## [DIRECTIVE]
Starting with the line that contains "Given: Click the 企業名 row label" and going on through the line that contains "pos(65,150)", format the data below as a JSON list of strings, one per line, with blank lines left out. Leave the pictures out of the answer.

==*==

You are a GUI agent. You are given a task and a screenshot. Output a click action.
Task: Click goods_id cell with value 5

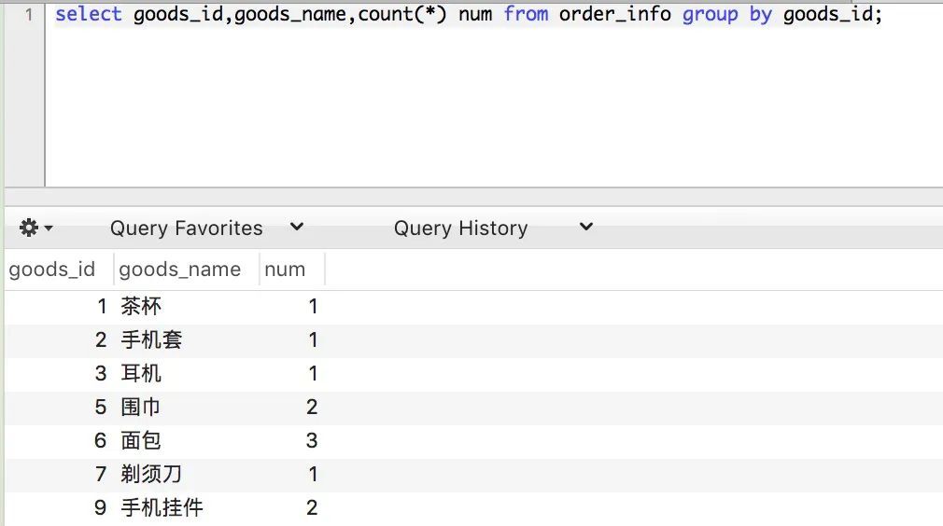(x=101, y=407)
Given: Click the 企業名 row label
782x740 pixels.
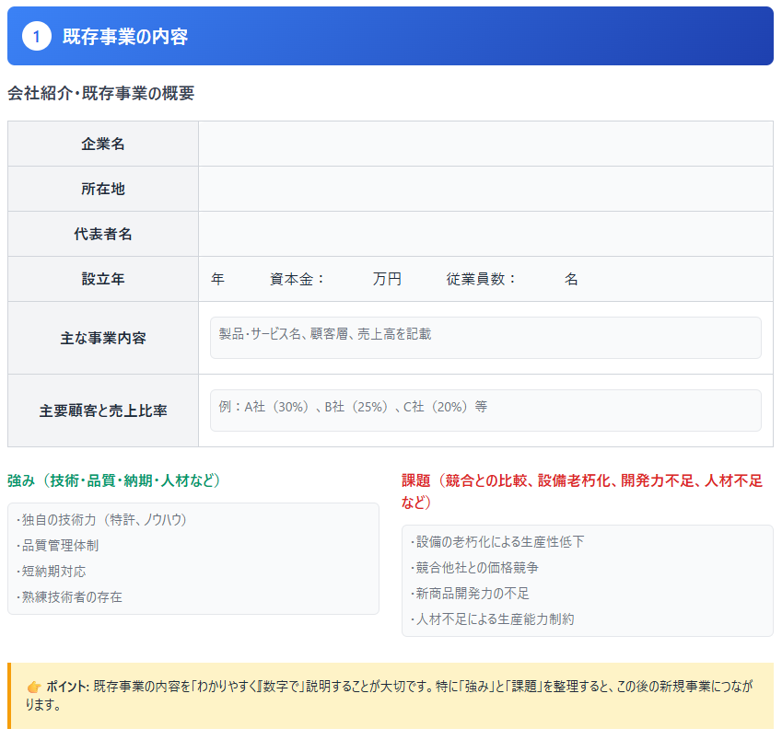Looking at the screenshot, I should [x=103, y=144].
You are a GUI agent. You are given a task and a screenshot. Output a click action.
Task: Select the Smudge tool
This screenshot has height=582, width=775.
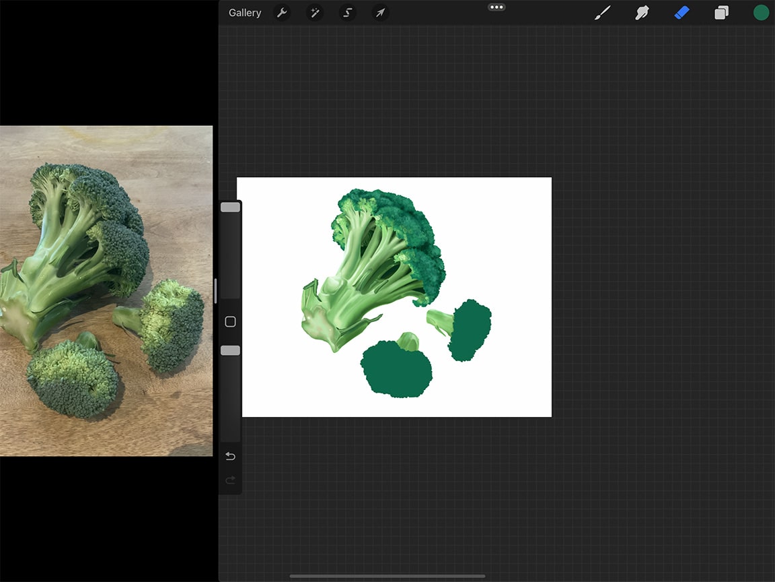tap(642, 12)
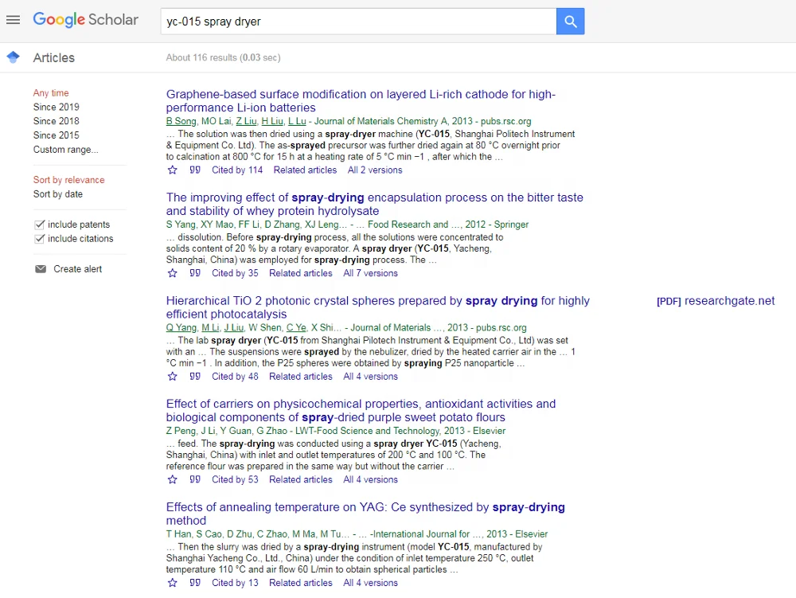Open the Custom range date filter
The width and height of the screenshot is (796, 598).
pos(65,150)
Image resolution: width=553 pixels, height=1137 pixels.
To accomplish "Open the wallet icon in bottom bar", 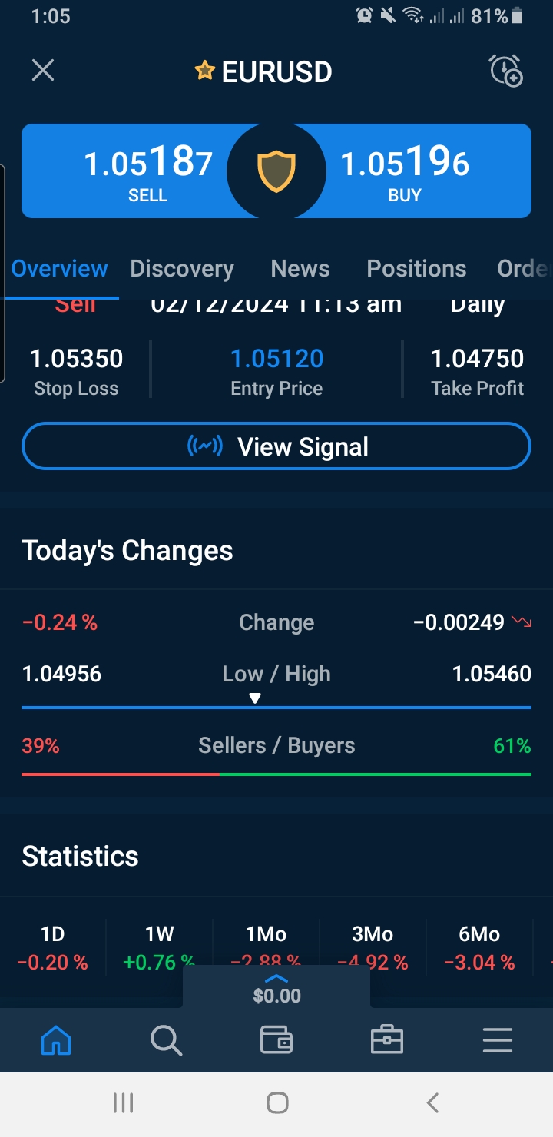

==*==

## [RESULT FOR THIS TASK]
[
  "Given: Click the 企業名 row label",
  "782x740 pixels.",
  "Looking at the screenshot, I should [x=103, y=144].",
  "You are a GUI agent. You are given a task and a screenshot. Output a click action.",
  "Task: Select the Smudge tool",
  "This screenshot has height=582, width=775.",
  "tap(642, 12)",
  "Open the Custom range date filter",
  "The width and height of the screenshot is (796, 598).",
  "pos(65,150)"
]